I agree with you that it's easier to get a sharp image using a camera lens and adapter than it is using the PA-7. This may be a bit of an illusion due to the higher effective focal length when using the PA-7. If you crop an image of the same object using the lens adapter so that the field of view is the same as for the PA-7 I think you see very similar amounts of detail though there seems to be more chromatic aberration in the PA-7 image

This is the case working indoors with all the time in the world to get the focus right. In the field my experience has been that it's really hard to get a good image with the PA-7 because you have to focus the scope through the camera. With the lens adapter you can get good focus for the scope with the camera off and then attach it quickly and use autofocus to get the lens focused on the image in the eyepiece. With the PA-7 I've had several frustrating occasions when I didn't realize that focus wasn't quite right til I got home and looked at images on the big screen.

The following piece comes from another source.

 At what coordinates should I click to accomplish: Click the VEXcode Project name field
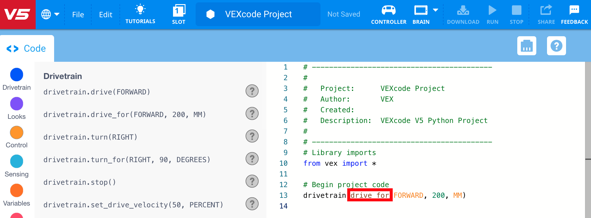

It's also interesting to compare the images through the scope with the images from the Olympus 300 f/4 with 1.4x TC. Here the reach is ~2 fold lower but the optics are significantly better especially off-center. With a bird at a given distance in the center of the field of view the tests suggest you'd get significantly more detail with either digiscoping option but at the edge you actually get more detail from the telephoto lens. If the bird fills the vignetted field of view with the lens adapter on the Kowa you're better off with the telephoto lens so going forward (if the weather ever improves in the Eastern US) I plan to use the lens unless the birds are far away.

The first set of images (20mmPlusNovograde, PA7, and 300f4x1.4) are the three systems cropped to the same pixel dimensions. The next set (with resize appended) are the novograde and 300f4 images upsampled so that the subject size matches the PA7. I will add another post with the edge comparisons since this is the limit for one post.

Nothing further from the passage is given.